→ Available records:
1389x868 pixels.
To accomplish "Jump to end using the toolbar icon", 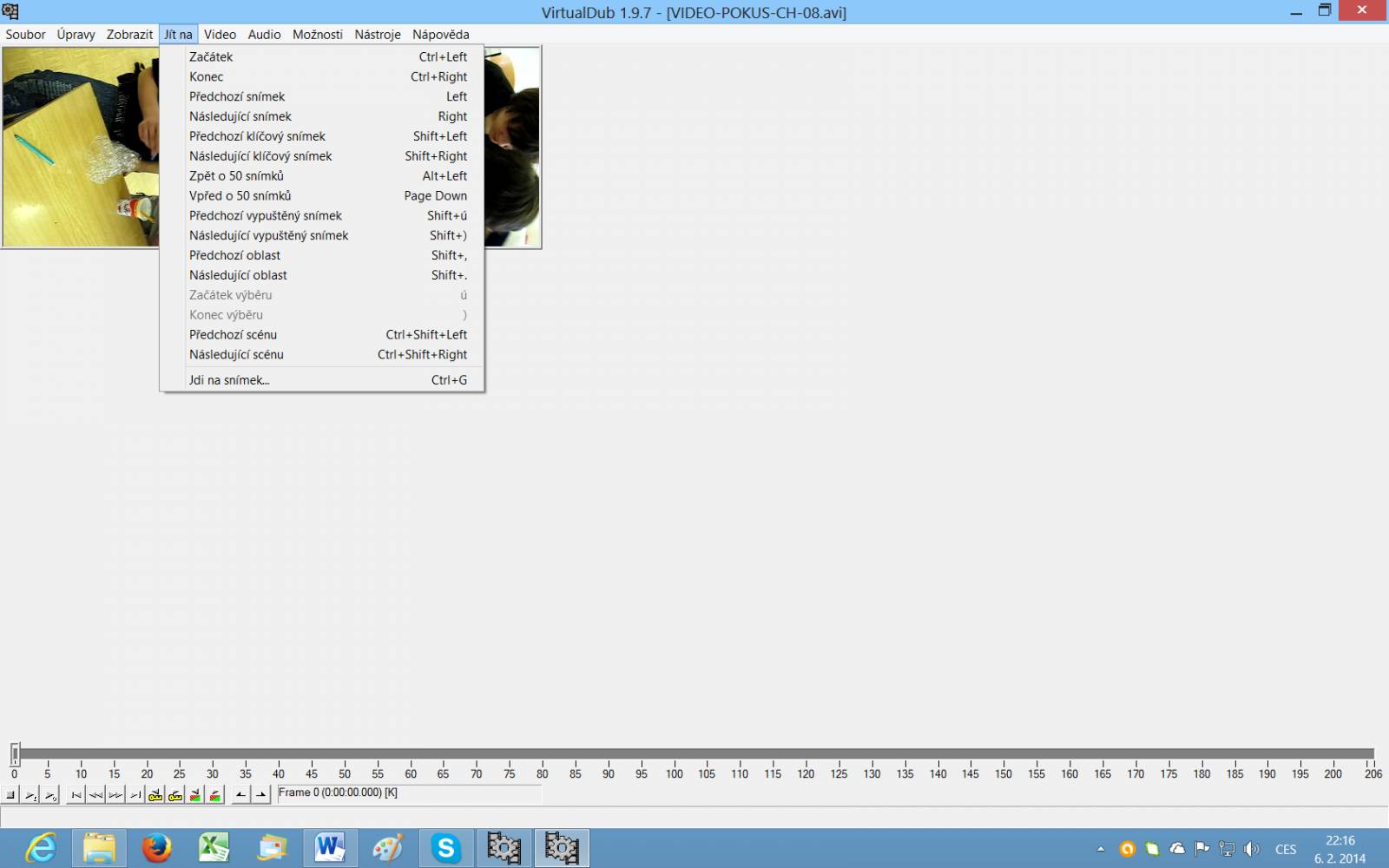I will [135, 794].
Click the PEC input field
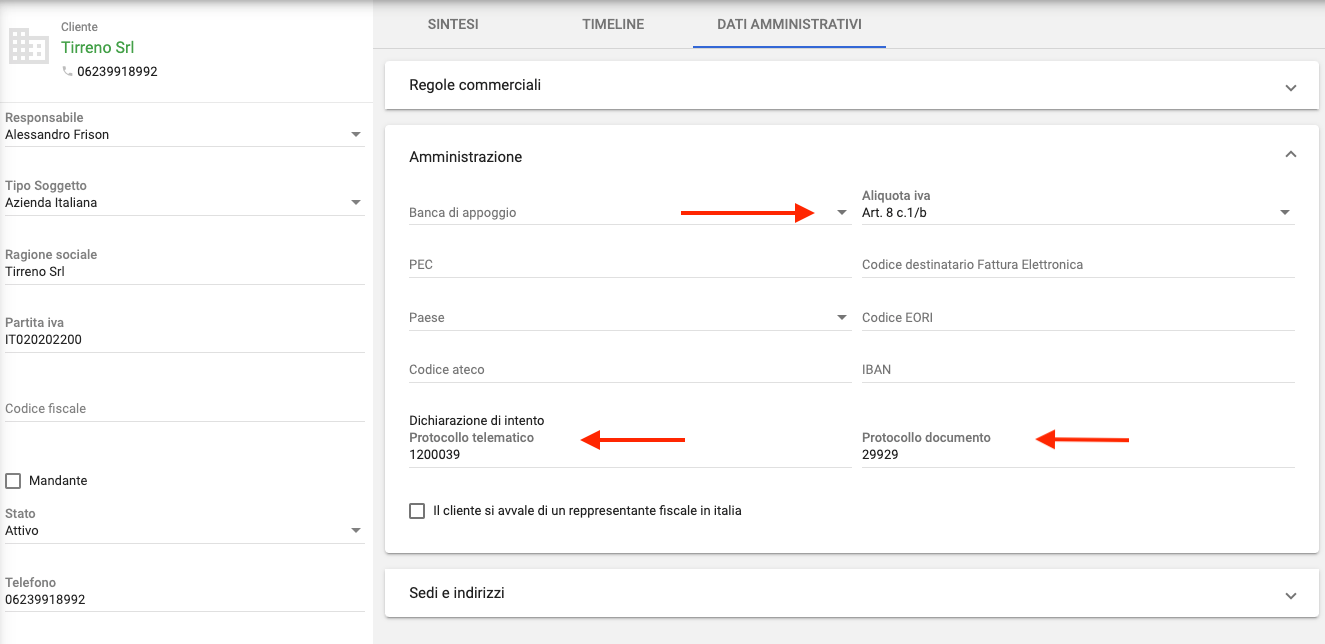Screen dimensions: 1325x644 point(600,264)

--

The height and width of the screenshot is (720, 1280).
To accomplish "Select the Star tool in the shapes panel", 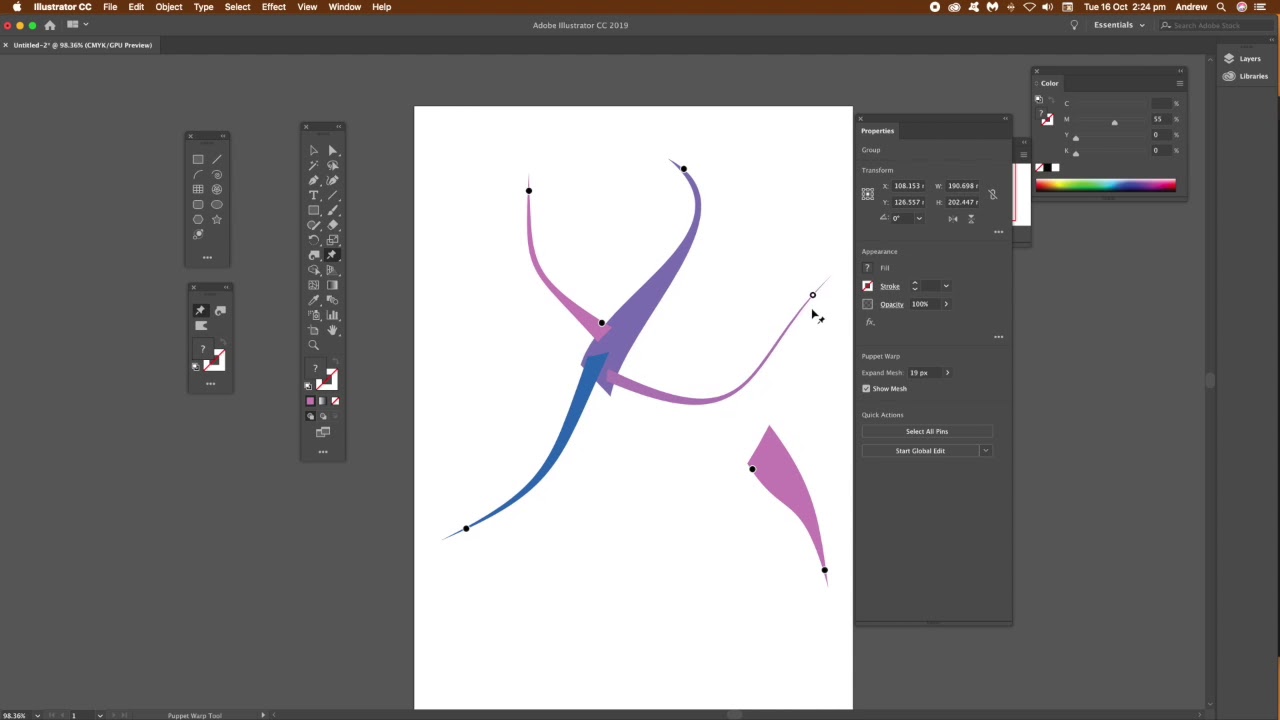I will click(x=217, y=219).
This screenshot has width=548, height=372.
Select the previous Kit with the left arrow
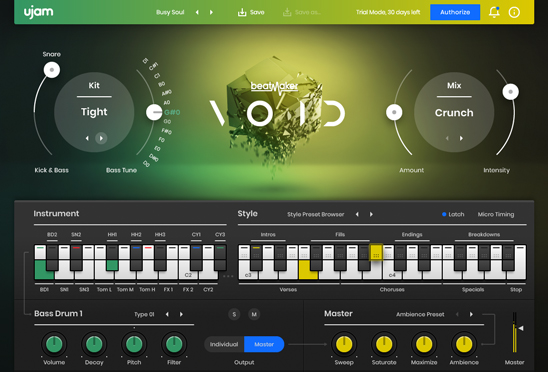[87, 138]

---

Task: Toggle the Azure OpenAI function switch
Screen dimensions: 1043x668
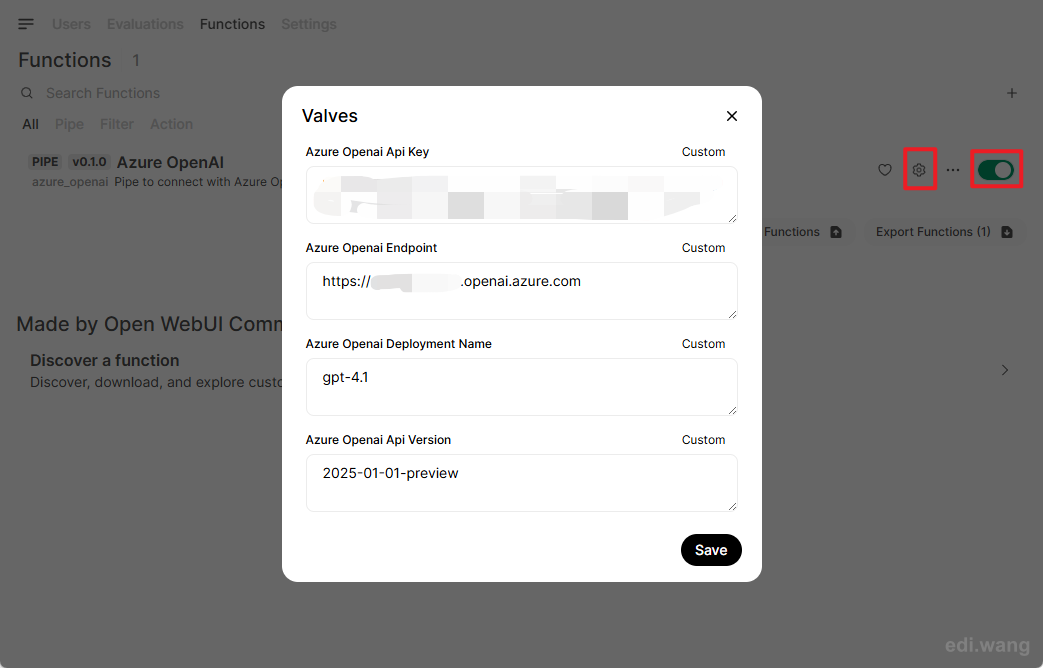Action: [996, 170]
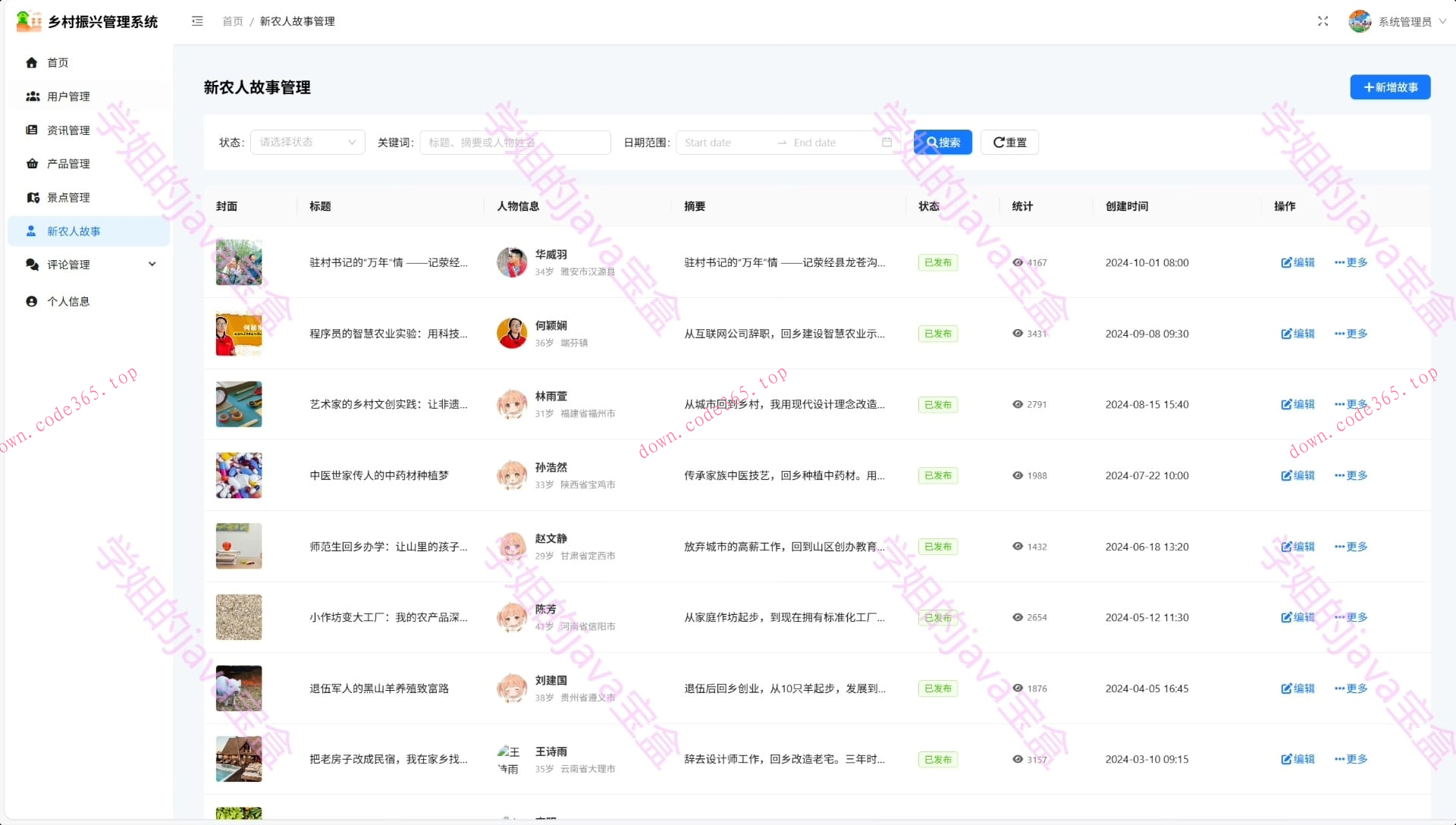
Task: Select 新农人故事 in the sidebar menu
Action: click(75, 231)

→ Direction:
Rewrite the material starting with the line containing "Task: Toggle the Azure OpenAI function switch" and going on through the line containing "Action: click(75, 231)", replacing "function" with "feature" and changing nothing else, and leave the pictures out of your answer.

→ Result for this exercise:
Task: Toggle the Azure OpenAI feature switch
Screen dimensions: 1043x668
Action: [996, 170]
Task: Select 新农人故事 in the sidebar menu
Action: click(75, 231)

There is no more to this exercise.